When I got a promotional bottle of vodka in the mail recently (unsolicited—if I were going to solicit anything, it certainly wouldn’t be vodka), I glanced at the press release that accompanied it and did my usual eye roll at its puffed-up claims. The co-owner of the company, Broken Shed, is quoted as saying, “We wanted to create a drink that was not only enjoyable—but also better for you. The creamy origin of this vodka makes it sugar free, gluten free, and highly palatable.” The first two claims may be true (I’ll get to the third later)—but all vodka is sugar free and gluten free, unless it has sugary flavorings added after it’s been distilled.

The “creamy origin” part intrigued me, though; it turns out that the vodka is made from whey. I don’t buy the release’s claim that Broken Shed vodka is “whey better for you.” But I’d never heard of distilling vodka (or anything else) from whey before, so I started doing research online.

Whey spirits aren’t all that common, it seems—but distilling from whey is far from a new innovation. It’s not necessarily simple, though, which may explain why it’s not more widely done. The best explanation I found was on the website Liquid Irish, which points out that whey contains 4 to 5 percent lactose (a type of sugar). Sugar, of course, is necessary for making alcohol, but it has to be fermented and there are only a few yeast strains that can ferment lactose. A dairy company in Cork, Ireland, found an efficient way to convert whey into ethanol in the late 70s and has been ramping up production ever since. Also in the late 70s, two Wisconsin companies started making vodka from whey.
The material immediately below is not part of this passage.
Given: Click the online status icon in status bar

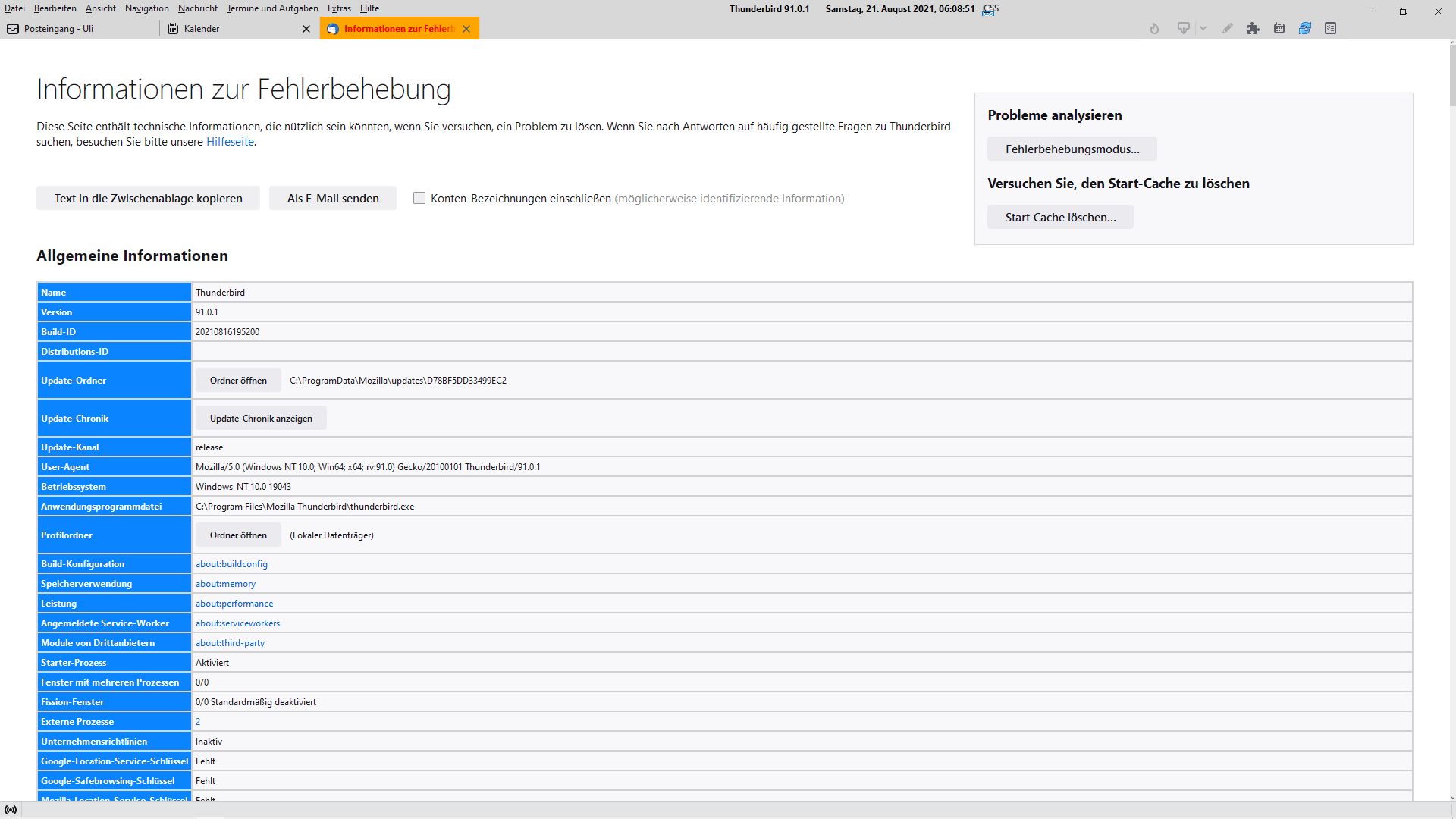Looking at the screenshot, I should [11, 810].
Irish poteen, a traditional spirit that’s been made for centuries, is sometimes distilled from whey, and I’ve seen mention of both wine and elderflower gin made from the dairy byproduct. And there are at least two distilleries in the U.S. (VDKA 6100 and Vermont Spirits) and one in England (Black Cow) making whey vodka.

Reading about whey was the fun part, though. I eventually had to taste the vodka, a spirit I dislike and rarely drink. For that reason, I’m not reviewing Broken Shed, which I’ve learned from reading reviews (by people who actually enjoy vodka, I assume), is a very well-regarded vodka. I thought it smelled like rubbing alcohol and tasted just marginally better than it smelled. But I also had the same reaction to the Reyka vodka I found on my shelf and tasted alongside the Broken Shed.
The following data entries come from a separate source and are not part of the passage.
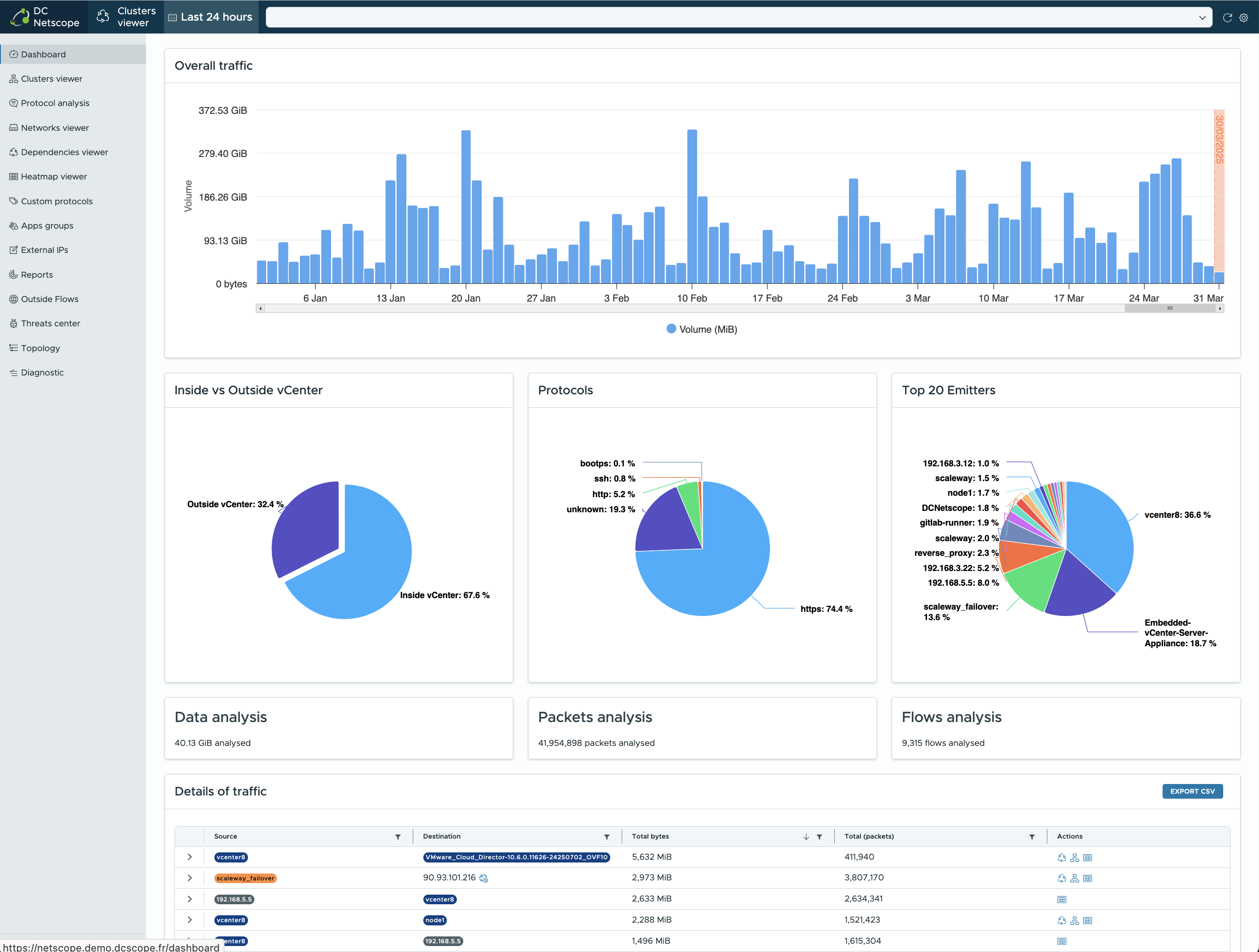Open the Threats center menu item
The width and height of the screenshot is (1259, 952).
(50, 323)
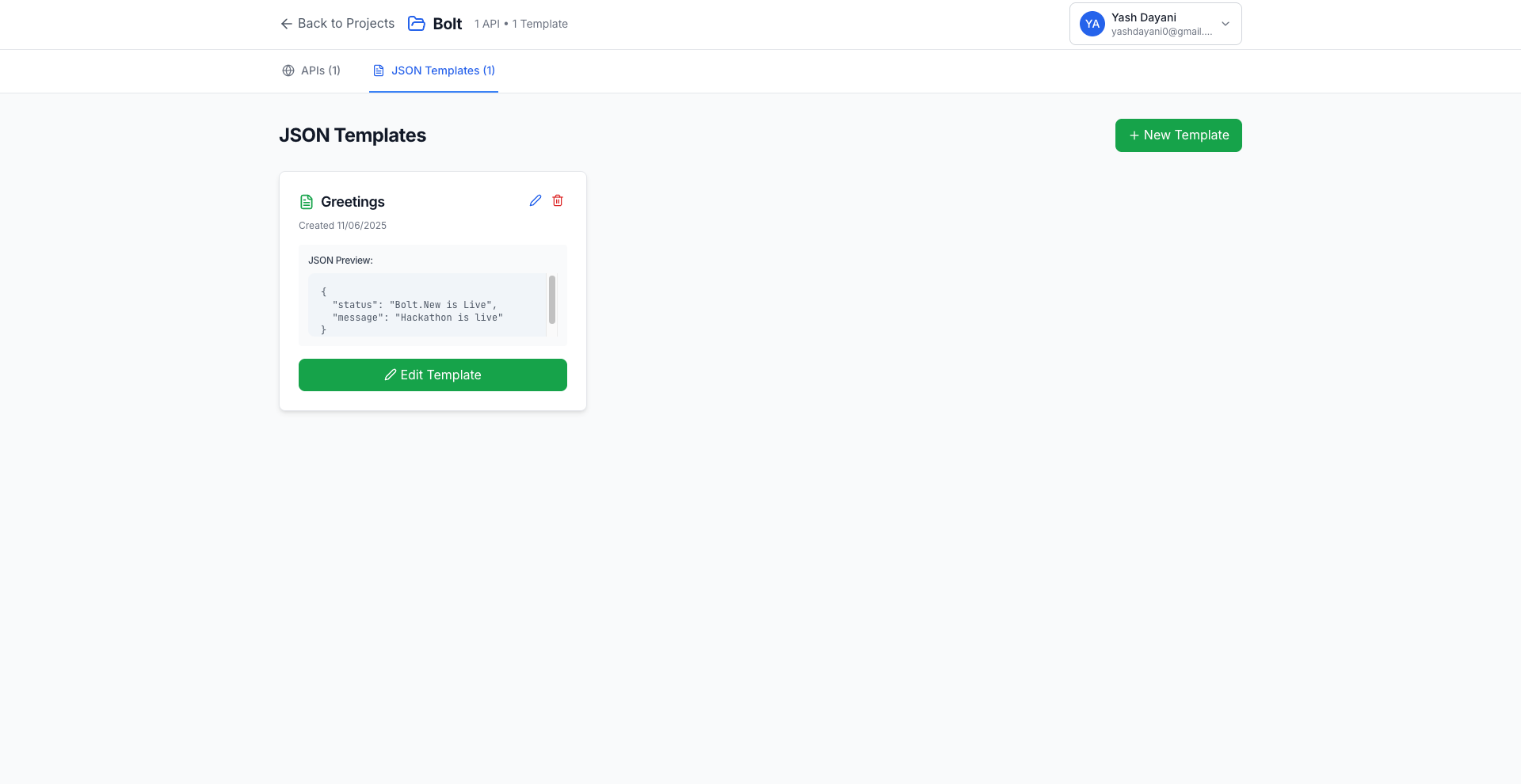Screen dimensions: 1521x784
Task: Delete the Greetings template via trash icon
Action: pos(558,200)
While searching for information about whey spirits, I’d also come across a few mentions of cocktails involving whey. And, of course, I remembered that the Violet Hour’s John Smillie had created a whey cocktail for the Reader‘s Cocktail Challenge earlier this year. I would have loved to take a stab at that recipe, but I didn’t have any Pierre Ferrand 1840 cognac or Palo Cortado sherry sitting around. For that matter, I didn’t have any whey. But I did come across a recipe in a blog post by bartender Jennifer Colliau for a cocktail called the Brace that included instructions for making whey: combine milk with lime juice, let it sit until it curdles, then strain out the solids.

It seemed a little extravagant to use up perfectly good milk to make something that’s usually a by-product in the creation of more exciting stuff like cheese and Greek yogurt, but for the purposes of experimentation I went for it. It’s a fairly simple drink: besides the lime/whey mixture, the only ingredients are pisco, simple syrup, Cointreau, and manzanilla sherry. I had everything except the sherry, so I substituted a little dry white wine (which I realize is not at all the same thing) and it wasn’t bad. The whey made the cocktail a little foamy, and gave it a creamy texture the way an egg white would. It didn’t taste creamy at all, though; the cocktail was light and citrusy, similar to a pisco sour. (I halved the recipe, which is why the drink looks so small in the photo at the top.) I don’t think I’d bother to make my own whey again, but if I happened to have some around I’d try using it in other cocktails.

Julia Thiel writes about booze on Thursdays.